I noticed when I sat down that I didn't have any fried rice. Odd, I always get a little fried rice, must have missed it. I mentioned it to Angel and she looked at her own plate. "Hmm, I didn't see any." She said.
I picked through the meats, and had a little more of my noodles. I was nearly full, but I couldn't imagine going to a Chinese buffet and not having bananas in red sauce.
So I made another round.
No bananas in red sauce. This made me sad.
So instead I looked for the fried rice. Found it, it was labeled 'Veggie Fried Rice.' and it was No.2 pencil-yellow. I scooped some up anyhow, just a tasting. I then went back to the dessert line and grabbed a chocolate chip cookie.
My cube-neighbor, Doug, the fastest human eater alive, had a big bag of home-made chocolate chip cookies on his desk all week. He offered them to everyone telling us to just come by and grab one. I didn't. I stared at those things, smelled them occasionally all week, but never caved to the temptation. However I did think about them often.

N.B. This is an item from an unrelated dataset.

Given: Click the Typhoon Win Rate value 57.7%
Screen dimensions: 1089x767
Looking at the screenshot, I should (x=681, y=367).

So when I saw chocolate chip cookies available on my cheat meal, yeah, I took one. It was overcooked, a little dry, not moist and gooey like those Doug had at work, but I still enjoyed it.
the rice was well cooked, but underwhelming in taste, it barely had any.

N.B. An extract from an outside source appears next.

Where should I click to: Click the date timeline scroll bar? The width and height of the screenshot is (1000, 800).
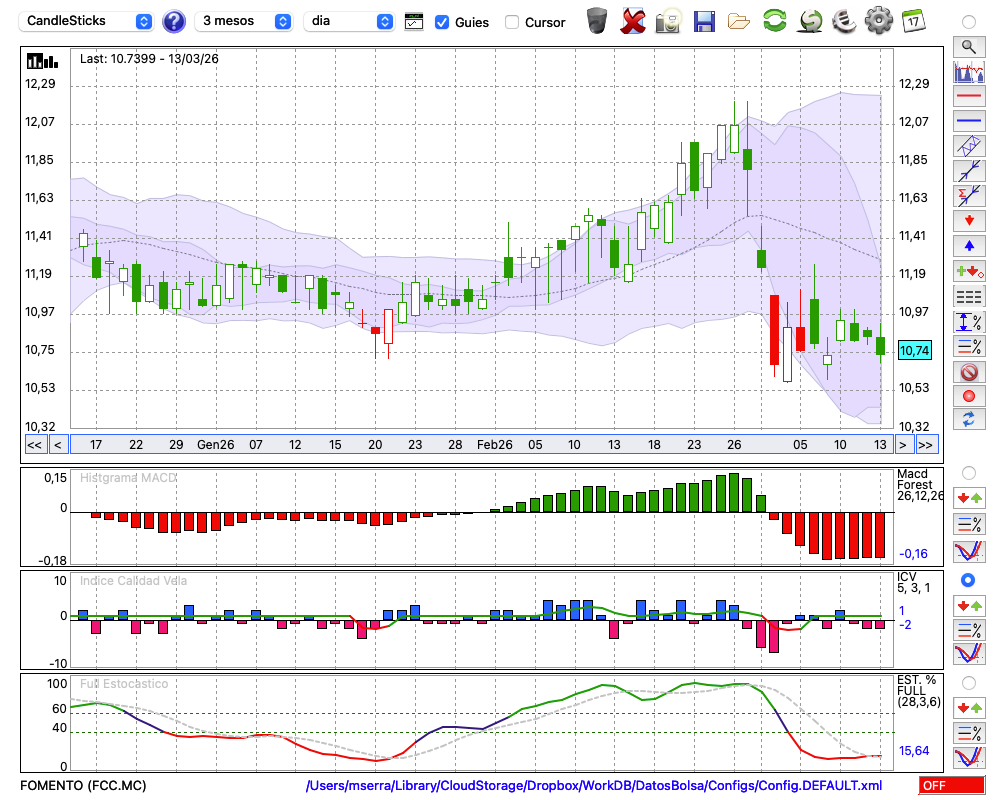480,444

When I polled the family, the answer I got was good to pretty good, but no rave reviews for anything in
The place was very well staffed, our drinks were refilled regularly and empty plates taken away quickly. I have to say the food was not really that much better than other places. But the variety was much greater. It is simply not possible to not find some things that are to your liking.
This place is indeed genius. Some towns absolutely love their huge buffets. Back when it was Ryan's, there was never, ever a shortage of customers. That place failed for other reasons, not for lack of patrons. It is easy to make fun of the piggish qualities of Midwestern, small town people. However, though certainly not true about all of them, or arguably most of them, there is a valid reason for that stereotype. Go to a place like Ryan's or Golden Corral, or Hibachi and yes indeedy, you'll certainly see quite a few people that end up getting photographed later at Walmart. You know what I'm talking about.
I've said it before, Americanized Chinese food is not health food. It is no better for you, in any measure, than pizza or cheeseburgers. So yes, you can overdo it at these all-you-can-eat places, very, very easily.
The tea was mediocre at best, I'll give it a plus one, simply because it wasn't old. A place like this probably has to be constantly making tea as well, so it doesn't have time to grow stale and bitter.
The price was downright dangerous.$10.39 per adult during dinner hours. For that low amount you can easily find enough of something you like and gorge yourself to the point of exploding. A bargain.
So yeah, the people behind this place are brilliant. They know the area, they know what people want and they know how to provide it. This definitely changes the game in Festus.
Oh by the way... HaPpY BiRtHdAy Suzi!!!!
*'Mr. Cellophane' is a song from the musical 'Chicago.' A lament about being a plain, ordinary man that no one ever seems to notice.